Task statement –
Take the data below and copy exactly the lines starting at the one with "[En savoir plus sur Verrines crème" and finishing at the one with "Liners / Trash", both included.

Extracted data entries
──────

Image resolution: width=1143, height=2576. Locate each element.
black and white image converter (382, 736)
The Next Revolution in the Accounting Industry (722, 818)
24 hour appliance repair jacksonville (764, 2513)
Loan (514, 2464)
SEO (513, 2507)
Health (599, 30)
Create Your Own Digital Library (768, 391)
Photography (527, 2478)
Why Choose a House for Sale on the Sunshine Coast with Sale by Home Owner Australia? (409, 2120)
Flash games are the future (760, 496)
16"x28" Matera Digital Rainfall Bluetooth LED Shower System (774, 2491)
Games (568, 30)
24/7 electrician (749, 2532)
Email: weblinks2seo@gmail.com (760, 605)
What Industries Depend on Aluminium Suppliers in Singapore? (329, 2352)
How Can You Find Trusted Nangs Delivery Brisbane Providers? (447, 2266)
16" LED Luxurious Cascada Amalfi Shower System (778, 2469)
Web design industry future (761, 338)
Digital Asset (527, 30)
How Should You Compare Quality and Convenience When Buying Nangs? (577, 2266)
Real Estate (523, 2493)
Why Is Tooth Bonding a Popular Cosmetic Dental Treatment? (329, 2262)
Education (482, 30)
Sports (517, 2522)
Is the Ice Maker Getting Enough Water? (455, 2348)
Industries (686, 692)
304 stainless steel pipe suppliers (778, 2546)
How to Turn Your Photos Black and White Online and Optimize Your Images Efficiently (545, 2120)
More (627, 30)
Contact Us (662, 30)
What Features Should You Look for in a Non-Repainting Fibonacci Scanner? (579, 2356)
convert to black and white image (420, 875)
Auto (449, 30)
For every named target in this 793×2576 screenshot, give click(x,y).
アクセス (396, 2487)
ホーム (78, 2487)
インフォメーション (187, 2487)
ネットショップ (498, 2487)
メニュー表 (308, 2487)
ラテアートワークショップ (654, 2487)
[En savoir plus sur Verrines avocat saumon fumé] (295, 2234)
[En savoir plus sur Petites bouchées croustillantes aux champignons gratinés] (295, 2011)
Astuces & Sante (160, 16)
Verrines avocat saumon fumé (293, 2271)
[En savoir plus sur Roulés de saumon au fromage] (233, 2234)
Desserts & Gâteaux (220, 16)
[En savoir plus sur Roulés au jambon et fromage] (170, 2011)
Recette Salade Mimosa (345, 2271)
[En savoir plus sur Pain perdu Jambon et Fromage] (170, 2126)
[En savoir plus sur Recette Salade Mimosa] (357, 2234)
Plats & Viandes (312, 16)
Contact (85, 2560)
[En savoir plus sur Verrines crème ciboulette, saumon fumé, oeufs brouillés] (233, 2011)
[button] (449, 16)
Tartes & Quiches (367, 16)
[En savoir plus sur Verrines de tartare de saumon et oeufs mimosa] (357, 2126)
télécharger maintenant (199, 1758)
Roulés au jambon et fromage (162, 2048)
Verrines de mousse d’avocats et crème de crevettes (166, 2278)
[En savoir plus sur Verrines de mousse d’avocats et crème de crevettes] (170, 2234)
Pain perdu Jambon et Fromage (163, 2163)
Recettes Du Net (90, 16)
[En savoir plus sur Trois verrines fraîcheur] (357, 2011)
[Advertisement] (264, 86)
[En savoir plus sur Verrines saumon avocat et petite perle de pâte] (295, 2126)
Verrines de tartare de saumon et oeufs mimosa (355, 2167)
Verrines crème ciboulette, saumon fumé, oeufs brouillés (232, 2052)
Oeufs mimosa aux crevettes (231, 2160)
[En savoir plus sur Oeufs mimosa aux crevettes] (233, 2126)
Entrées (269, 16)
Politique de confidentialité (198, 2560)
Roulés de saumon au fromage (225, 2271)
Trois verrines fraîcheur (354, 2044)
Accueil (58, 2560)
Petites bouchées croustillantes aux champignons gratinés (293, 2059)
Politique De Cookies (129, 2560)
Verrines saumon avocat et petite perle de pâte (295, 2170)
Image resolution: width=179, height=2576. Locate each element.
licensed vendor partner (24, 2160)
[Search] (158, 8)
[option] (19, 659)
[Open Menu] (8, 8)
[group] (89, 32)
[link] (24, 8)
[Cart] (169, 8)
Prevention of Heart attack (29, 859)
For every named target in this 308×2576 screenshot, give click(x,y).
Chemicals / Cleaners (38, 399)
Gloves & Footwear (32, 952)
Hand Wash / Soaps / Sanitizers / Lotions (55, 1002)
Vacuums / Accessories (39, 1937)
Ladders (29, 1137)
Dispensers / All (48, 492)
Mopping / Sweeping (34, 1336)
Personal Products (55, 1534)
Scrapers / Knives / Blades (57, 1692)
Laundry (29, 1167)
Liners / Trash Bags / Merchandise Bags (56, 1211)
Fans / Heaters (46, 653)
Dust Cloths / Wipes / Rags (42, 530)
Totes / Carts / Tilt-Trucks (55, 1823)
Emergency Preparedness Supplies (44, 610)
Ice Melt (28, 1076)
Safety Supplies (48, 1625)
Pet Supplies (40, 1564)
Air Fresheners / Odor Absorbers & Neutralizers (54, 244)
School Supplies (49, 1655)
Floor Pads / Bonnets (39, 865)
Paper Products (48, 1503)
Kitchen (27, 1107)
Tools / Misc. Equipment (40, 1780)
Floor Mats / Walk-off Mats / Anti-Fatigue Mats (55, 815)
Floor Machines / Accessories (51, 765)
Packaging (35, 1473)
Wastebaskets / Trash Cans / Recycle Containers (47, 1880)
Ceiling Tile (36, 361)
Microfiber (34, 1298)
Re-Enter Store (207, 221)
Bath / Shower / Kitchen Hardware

──────

Exercise solution –
[En savoir plus sur Verrines crème ciboulette, saumon fumé, oeufs brouillés] (233, 2011)
[button] (449, 16)
Tartes & Quiches (367, 16)
[En savoir plus sur Verrines de tartare de saumon et oeufs mimosa] (357, 2126)
télécharger maintenant (199, 1758)
Roulés au jambon et fromage (162, 2048)
Verrines de mousse d’avocats et crème de crevettes (166, 2278)
[En savoir plus sur Verrines de mousse d’avocats et crème de crevettes] (170, 2234)
Pain perdu Jambon et Fromage (163, 2163)
Recettes Du Net (90, 16)
[En savoir plus sur Trois verrines fraîcheur] (357, 2011)
[Advertisement] (264, 86)
[En savoir plus sur Verrines saumon avocat et petite perle de pâte] (295, 2126)
Verrines de tartare de saumon et oeufs mimosa (355, 2167)
Verrines crème ciboulette, saumon fumé, oeufs brouillés (232, 2052)
Oeufs mimosa aux crevettes (231, 2160)
[En savoir plus sur Oeufs mimosa aux crevettes] (233, 2126)
Entrées (269, 16)
Politique de confidentialité (198, 2560)
Roulés de saumon au fromage (225, 2271)
Trois verrines fraîcheur (354, 2044)
Accueil (58, 2560)
Petites bouchées croustillantes aux champignons gratinés (293, 2059)
Politique De Cookies (129, 2560)
Verrines saumon avocat et petite perle de pâte (295, 2170)
Image resolution: width=179, height=2576. Locate each element.
licensed vendor partner (24, 2160)
[Search] (158, 8)
[option] (19, 659)
[Open Menu] (8, 8)
[group] (89, 32)
[link] (24, 8)
[Cart] (169, 8)
Prevention of Heart attack (29, 859)
For every named target in this 308×2576 screenshot, give click(x,y).
Chemicals / Cleaners (38, 399)
Gloves & Footwear (32, 952)
Hand Wash / Soaps / Sanitizers / Lotions (55, 1002)
Vacuums / Accessories (39, 1937)
Ladders (29, 1137)
Dispensers / All (48, 492)
Mopping / Sweeping (34, 1336)
Personal Products (55, 1534)
Scrapers / Knives / Blades (57, 1692)
Laundry (29, 1167)
Liners / Trash Bags / Merchandise Bags (56, 1211)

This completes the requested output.